Task statement: Extract the text of every record below word for word, leaving out the pictures.

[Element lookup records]
* * * *
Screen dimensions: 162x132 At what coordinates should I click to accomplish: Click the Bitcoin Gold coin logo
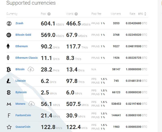9,35
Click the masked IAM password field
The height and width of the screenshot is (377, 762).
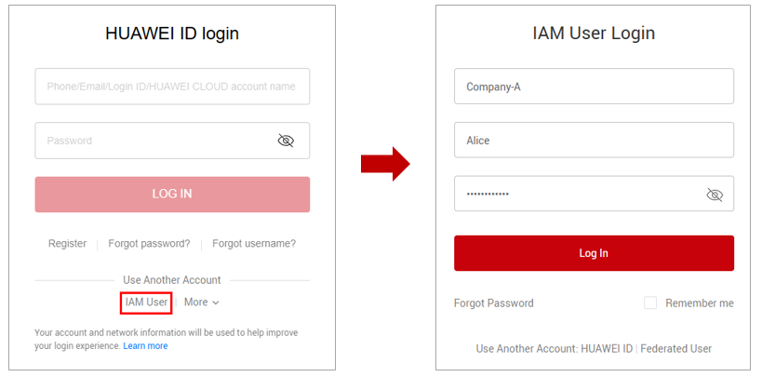click(594, 194)
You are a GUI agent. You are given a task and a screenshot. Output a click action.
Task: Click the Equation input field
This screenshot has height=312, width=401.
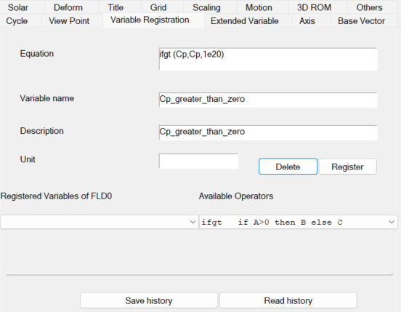click(268, 59)
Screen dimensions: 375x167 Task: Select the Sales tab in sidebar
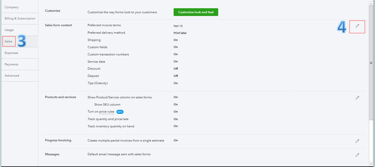[x=9, y=41]
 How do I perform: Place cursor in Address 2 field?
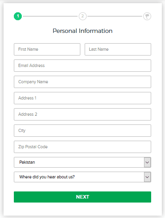tap(82, 114)
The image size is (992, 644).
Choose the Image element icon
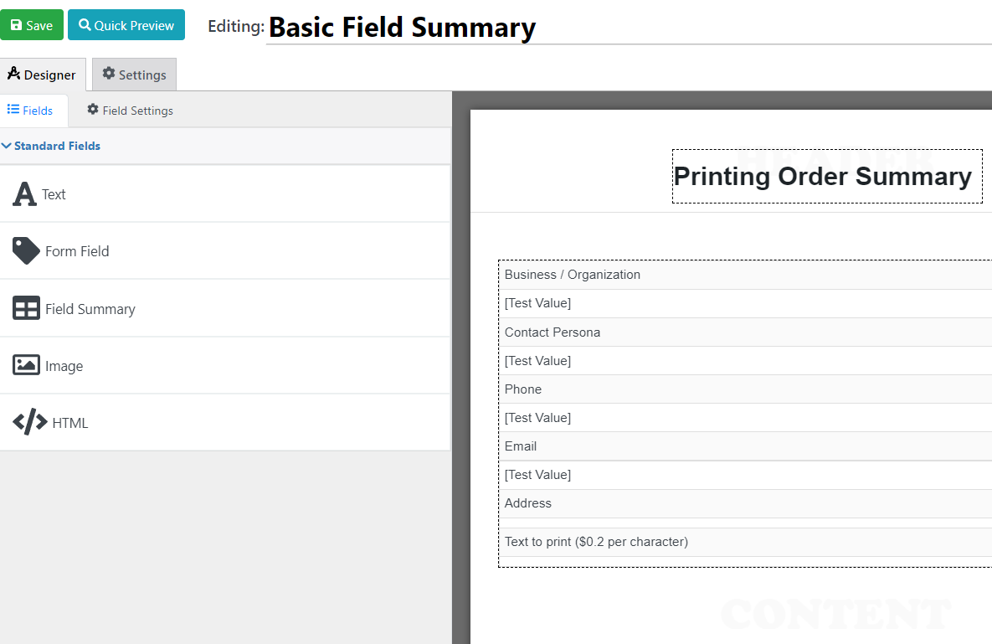26,365
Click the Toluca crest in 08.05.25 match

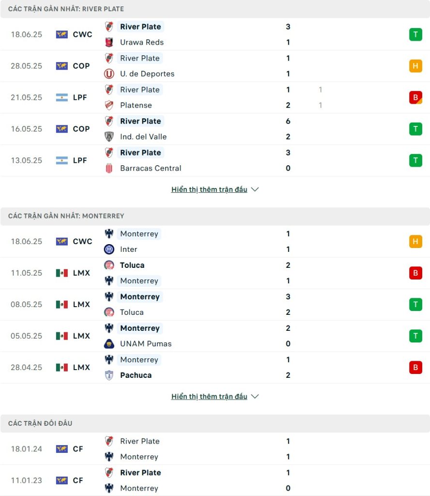[109, 312]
* * * *
Response to this exercise:
Screen dimensions: 162x132 At what coordinates should I click to accomplish: Click the Bitcoin Gold coin logo
9,35
Click the masked IAM password field
The height and width of the screenshot is (377, 762).
click(594, 194)
You are a GUI agent. You are given a task and a screenshot. Output a click action.
Task: Click the Equation input field
This screenshot has height=312, width=401.
click(268, 59)
Screen dimensions: 375x167 Task: Select the Sales tab in sidebar
[x=9, y=41]
 How do I perform: Place cursor in Address 2 field?
tap(82, 114)
The image size is (992, 644).
Choose the Image element icon
26,365
Click the Toluca crest in 08.05.25 match

[109, 312]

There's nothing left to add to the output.